**REQUIRED TASKS**.
a) In the Blogsonstage launch article, reproduce the passage from "Our aim is to" to "around the globe.", swapping "playwrights" for "dramatists".
b) According to the Blogsonstage launch article, where and around what year was the term "blog" first coined?

**PASSAGE PROVIDED**.
Theatre News

WOS Launches Blogsonstage & Invites Contributors

Editorial Staff

Editorial Staff

| London's West End |

17 March 2005

With our User Reviews, Big Debate surveys and always lively Discussion Forum – not to mention our annual Theatregoers’ Choice Awards – supplementing our extensive in-house generated content of news, reviews, gossip, listings, interviews and other features, Whatsonstage.com has long been a place where theatregoers can not only access but also share information. Today, we’re launching a new service to build on that interactive online community – www.blogsonstage.com.

For the uninitiated, “blog” is short for web log, a form of online personal journal. The term was first coined in the US around 1997. Although early practitioners had to be Internet-literate enough to effectively build and maintain their own web pages, the subsequent launch of online services offering free and easy set-up tools has democratised the practice of blogging. Now hugely popularised, there are literally thousands of blogging sites and portals, including those run by leading search engines such as Google and Yahoo. These attract bloggers from all walks of life expounding on every subject under the sun.

As the title suggests, Blogsonstage.com is a little more focused than that – a dedicated portal for theatre-related blogs. In accepting his Theatregoers’ Choice Award last month for The Woman in White, Best Set Designer William Dudley said: “As Whatsonstage.com continues to grow, I hope it will become an increasingly important forum for our industry which will bring practitioners and audiences closer together.”

Our aim is to do just that by attracting a range of blog contributions from all sides of theatre – playwrights, actors, directors, designers, critics, box office managers, ticket agents etc, and of course, theatregoers. We hope that this proves not only entertaining but also enlightening, so that “practitioners and audiences” alike can learn more from each others’ perspectives and indeed come “closer together”. If it works, the end result could become an exciting living memoir of theatregoing in the UK and around the globe.

**INFORMATION PROVIDED**.
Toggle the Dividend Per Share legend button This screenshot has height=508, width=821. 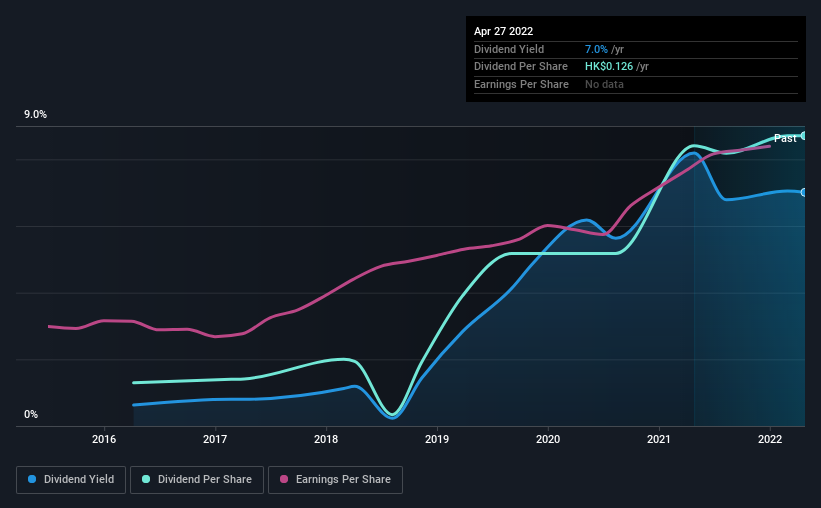point(197,479)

**SET OF ANSWERS**.
a)
Our aim is to do just that by attracting a range of blog contributions from all sides of theatre – dramatists, actors, directors, designers, critics, box office managers, ticket agents etc, and of course, theatregoers. We hope that this proves not only entertaining but also enlightening, so that “practitioners and audiences” alike can learn more from each others’ perspectives and indeed come “closer together”. If it works, the end result could become an exciting living memoir of theatregoing in the UK and around the globe.

b) In the US, around 1997.